More recently, in a front-page piece in the during the National People’s Congress on March 10, 2022, the People’s Daily said quoted 74-year-old Zhang Boli (张伯礼), a Chinese physician and recent torch bearer for the Beijing Winter Olympics, as saying, while “overwhelmed with emotion,” that: “General Secretary Xi Jinping’s crucial decision-making and calm command were the source of motivation for the whole country in fighting the epidemic. It is because of the General Secretary saving us in the storm that the children of China are able to face the epidemic of the century and move forward with courage. The General Secretary is our backbone, but also our pilot!”
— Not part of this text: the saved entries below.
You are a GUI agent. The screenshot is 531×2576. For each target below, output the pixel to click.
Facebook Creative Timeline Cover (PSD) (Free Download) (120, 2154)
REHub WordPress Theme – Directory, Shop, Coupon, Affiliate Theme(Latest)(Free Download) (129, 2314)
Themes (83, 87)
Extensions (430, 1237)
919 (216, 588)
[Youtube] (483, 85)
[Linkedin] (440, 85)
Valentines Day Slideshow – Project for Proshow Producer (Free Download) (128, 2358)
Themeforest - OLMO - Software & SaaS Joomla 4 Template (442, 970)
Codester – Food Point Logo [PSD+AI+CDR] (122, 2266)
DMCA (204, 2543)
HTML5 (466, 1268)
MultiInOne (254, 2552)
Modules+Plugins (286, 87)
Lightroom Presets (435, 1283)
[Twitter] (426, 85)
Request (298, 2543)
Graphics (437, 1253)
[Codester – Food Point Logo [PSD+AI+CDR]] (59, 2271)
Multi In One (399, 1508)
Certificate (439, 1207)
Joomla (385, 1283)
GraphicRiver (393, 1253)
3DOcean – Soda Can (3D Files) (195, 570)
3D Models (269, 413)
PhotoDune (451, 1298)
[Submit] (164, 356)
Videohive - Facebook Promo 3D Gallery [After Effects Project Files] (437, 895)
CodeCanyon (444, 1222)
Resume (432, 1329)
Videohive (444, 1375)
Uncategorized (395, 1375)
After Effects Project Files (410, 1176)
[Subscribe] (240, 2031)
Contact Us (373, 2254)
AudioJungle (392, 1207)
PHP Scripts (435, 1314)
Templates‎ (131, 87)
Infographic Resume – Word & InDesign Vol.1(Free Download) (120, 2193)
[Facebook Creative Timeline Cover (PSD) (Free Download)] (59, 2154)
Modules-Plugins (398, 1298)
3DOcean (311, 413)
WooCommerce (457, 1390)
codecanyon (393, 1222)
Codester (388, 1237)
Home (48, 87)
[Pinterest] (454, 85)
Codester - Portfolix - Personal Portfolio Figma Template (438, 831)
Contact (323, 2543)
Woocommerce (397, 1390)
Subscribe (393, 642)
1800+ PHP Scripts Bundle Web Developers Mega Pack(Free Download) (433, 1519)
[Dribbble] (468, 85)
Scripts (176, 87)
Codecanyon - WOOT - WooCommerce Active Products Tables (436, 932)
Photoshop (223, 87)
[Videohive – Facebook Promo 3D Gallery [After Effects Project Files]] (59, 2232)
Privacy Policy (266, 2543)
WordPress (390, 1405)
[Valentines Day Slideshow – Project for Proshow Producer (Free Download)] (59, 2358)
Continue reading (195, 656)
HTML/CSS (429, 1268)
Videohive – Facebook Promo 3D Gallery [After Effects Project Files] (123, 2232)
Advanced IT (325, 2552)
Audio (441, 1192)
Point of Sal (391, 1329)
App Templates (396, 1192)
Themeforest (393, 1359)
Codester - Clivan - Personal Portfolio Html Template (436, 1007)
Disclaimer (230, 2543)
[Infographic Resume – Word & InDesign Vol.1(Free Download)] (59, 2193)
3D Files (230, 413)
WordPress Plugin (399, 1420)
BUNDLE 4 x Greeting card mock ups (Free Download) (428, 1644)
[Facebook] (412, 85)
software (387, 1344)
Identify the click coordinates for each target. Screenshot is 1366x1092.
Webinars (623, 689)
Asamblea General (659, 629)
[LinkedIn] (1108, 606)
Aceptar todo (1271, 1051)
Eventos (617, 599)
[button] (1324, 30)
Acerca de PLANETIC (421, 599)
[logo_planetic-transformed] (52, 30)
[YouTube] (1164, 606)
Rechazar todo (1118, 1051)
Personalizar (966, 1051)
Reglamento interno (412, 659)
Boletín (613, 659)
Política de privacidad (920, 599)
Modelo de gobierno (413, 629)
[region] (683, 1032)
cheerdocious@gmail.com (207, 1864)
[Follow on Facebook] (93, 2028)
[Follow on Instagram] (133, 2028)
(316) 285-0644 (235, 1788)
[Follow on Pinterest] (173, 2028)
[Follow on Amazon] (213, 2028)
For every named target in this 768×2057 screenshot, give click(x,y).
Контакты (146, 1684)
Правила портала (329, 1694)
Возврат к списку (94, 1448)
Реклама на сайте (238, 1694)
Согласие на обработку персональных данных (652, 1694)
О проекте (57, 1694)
Closely related to this term is the phrase “pilot at the helm,” or linghang zhangduo (领航掌舵), a reference with strong echoes of China’s Maoist past that was used for Xi Jinping during the 5th Plenum of the 19th Central Committee in 2020. Used in a total of 47 articles in 2021, usually in references to Xi as the “core pilot at the helm” (核心领航掌舵), it has appeared in seven articles in the People’s Daily so far in 2022.